Tassatività Cause di esclusione - l'esclusione può essere disposta solo quando il concorrente abbia violato previsioni poste a tutela degli interessi sostanziali della Pubblica amministrazione o a protezione della par condicio tra i concorrenti
- Pubblicato in Giurisprudenza
TAR Lazio, Roma, sez II Bis 06/03/2018 n. 2555
Come evidenziato al riguardo dalla costante giurisprudenza amministrativa, “nelle gare pubbliche il principio di tassatività delle cause di esclusione comporta che l'esclusione dalla gara può essere disposta in modo legittimo solo quando il concorrente abbia violato previsioni poste a tutela degli interessi sostanziali della Pubblica amministrazione o a protezione della par condicio tra i concorrenti” (Consiglio di Stato sez.
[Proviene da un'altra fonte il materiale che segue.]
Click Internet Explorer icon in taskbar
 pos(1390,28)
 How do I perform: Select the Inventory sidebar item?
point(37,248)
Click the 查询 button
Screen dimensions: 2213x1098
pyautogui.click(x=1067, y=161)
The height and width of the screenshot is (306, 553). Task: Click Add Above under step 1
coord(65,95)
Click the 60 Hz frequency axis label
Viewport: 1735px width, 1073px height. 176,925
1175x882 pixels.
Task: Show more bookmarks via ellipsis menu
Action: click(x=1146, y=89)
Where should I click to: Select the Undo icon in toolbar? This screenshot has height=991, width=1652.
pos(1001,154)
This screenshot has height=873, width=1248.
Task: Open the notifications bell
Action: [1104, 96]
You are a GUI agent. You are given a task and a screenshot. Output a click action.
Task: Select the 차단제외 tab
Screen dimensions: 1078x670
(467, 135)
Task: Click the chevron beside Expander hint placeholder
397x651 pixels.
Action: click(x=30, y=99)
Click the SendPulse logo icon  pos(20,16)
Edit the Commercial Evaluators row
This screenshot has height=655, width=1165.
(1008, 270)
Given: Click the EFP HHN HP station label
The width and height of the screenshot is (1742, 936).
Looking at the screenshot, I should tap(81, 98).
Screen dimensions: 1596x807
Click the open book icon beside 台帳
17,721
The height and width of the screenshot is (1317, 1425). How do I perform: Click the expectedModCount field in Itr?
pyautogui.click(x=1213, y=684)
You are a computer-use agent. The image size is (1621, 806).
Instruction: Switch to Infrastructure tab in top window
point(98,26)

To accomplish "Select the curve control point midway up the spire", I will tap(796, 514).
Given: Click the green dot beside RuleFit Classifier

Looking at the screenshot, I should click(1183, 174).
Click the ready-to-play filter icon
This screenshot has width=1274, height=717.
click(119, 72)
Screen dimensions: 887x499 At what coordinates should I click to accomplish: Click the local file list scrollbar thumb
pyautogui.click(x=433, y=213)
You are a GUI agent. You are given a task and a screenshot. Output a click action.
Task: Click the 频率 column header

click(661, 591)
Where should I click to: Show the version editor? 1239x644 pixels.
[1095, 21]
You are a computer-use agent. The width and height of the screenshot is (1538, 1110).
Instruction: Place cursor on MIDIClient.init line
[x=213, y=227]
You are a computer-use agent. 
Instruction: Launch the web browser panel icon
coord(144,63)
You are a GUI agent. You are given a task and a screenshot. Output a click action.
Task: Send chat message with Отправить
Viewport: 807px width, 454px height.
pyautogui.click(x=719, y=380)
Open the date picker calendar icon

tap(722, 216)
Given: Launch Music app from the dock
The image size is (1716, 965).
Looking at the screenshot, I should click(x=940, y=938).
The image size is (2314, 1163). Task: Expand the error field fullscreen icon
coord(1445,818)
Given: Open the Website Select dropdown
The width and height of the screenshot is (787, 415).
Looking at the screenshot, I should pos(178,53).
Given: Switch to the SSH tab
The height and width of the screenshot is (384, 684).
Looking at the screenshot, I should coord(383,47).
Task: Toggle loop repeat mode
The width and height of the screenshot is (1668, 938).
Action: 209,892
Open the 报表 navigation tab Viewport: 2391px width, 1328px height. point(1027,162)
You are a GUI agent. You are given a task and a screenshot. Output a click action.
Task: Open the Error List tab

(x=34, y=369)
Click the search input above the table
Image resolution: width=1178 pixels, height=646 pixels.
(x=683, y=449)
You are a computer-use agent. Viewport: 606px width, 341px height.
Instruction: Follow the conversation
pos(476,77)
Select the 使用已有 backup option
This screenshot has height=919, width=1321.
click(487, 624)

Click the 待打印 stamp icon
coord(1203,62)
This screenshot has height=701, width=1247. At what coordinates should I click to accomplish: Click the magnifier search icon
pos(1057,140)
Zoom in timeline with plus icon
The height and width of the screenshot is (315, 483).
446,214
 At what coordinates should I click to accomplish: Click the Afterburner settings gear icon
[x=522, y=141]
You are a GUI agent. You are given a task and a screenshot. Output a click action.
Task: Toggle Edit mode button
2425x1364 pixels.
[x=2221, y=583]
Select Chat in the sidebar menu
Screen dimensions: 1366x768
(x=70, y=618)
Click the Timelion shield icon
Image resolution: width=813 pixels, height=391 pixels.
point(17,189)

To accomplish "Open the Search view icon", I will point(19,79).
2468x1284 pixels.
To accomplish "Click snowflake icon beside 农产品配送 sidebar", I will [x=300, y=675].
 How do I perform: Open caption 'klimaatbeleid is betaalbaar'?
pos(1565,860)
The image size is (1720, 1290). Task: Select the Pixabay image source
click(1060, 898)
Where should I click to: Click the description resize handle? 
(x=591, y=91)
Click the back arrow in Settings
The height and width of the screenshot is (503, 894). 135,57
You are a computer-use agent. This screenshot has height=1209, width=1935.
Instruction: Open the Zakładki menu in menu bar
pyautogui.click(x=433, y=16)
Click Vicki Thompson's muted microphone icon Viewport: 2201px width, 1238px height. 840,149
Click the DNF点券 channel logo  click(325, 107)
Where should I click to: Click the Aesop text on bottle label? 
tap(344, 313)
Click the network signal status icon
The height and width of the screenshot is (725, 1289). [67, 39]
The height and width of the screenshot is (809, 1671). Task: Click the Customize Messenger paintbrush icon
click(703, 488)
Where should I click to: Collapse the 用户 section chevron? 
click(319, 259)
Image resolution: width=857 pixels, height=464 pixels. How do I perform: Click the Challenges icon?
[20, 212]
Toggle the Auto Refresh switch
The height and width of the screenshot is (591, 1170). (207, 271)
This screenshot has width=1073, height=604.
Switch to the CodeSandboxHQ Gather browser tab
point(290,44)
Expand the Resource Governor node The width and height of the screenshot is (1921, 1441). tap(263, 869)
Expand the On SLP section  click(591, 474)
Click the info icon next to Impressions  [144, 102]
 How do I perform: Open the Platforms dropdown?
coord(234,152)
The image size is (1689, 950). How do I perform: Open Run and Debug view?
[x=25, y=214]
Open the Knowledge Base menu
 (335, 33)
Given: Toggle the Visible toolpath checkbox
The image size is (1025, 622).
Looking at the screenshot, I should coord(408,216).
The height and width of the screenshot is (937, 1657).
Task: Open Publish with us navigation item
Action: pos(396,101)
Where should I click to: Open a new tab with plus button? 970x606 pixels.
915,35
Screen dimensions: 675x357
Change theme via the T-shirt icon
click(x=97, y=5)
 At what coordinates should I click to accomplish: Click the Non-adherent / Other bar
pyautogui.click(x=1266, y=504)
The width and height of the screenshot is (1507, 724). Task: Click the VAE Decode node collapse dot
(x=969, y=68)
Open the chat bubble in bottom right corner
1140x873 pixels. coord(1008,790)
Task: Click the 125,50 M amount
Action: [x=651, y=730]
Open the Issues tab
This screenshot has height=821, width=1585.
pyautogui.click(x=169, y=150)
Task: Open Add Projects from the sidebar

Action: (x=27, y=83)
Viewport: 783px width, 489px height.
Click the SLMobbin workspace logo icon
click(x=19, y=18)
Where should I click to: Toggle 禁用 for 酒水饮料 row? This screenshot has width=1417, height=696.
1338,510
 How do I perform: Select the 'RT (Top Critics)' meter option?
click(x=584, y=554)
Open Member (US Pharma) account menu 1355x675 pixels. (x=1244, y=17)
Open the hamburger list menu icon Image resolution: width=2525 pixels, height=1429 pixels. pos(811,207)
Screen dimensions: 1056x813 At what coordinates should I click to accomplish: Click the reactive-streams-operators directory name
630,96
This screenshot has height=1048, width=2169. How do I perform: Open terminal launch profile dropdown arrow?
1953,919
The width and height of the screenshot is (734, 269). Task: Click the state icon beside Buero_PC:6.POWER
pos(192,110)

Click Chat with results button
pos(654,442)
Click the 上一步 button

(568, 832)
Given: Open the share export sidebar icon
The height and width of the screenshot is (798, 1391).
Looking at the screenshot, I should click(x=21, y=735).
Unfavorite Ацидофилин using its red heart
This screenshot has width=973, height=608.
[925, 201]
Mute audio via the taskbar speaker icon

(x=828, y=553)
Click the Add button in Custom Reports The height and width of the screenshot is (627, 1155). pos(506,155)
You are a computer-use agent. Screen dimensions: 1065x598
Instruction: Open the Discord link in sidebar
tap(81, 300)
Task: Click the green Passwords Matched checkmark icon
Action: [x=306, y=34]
V 30 ottobre 2017 n. 4976), in quanto il suddetto principio “… è finalizzato a ridurre gli oneri formali gravanti sulle imprese partecipanti a procedure di affidamento, quando questi non siano strettamente necessari a raggiungere gli obiettivi perseguiti attraverso gli schemi dell'evidenza pubblica, conducendo a privare di rilievo giuridico, attraverso la sanzione della nullità testuale, tutte le ragioni di esclusione dalle gare, incentrate non già sulla qualità della dichiarazione, ma piuttosto sulle forme con cui questa viene esternata, in quanto non ritenute conformi a quelle previste dalla stazione appaltante nella lex specialis. Il legislatore ha così ridotto la discrezionalità della stazione appaltante nella c.d. (auto)regolamentazione del soccorso istruttorio, atteso che essa non ha più il potere di inserire nel bando, al di fuori della legge, la previsione che un determinato adempimento sostanziale, formale o documentale, sia richiesto a pena di esclusione. In quest'ottica è stata eliminata in radice la possibilità per l'Amministrazione di prescindere dall'onere di una preventiva interlocuzione e di escludere il concorrente sulla base della riscontrata carenza documentale, indipendentemente da ogni verifica sulla valenza «sostanziale» della forma documentale risultata carente” (Consiglio di Stato sez. VI 15 settembre 2017 n. 4350).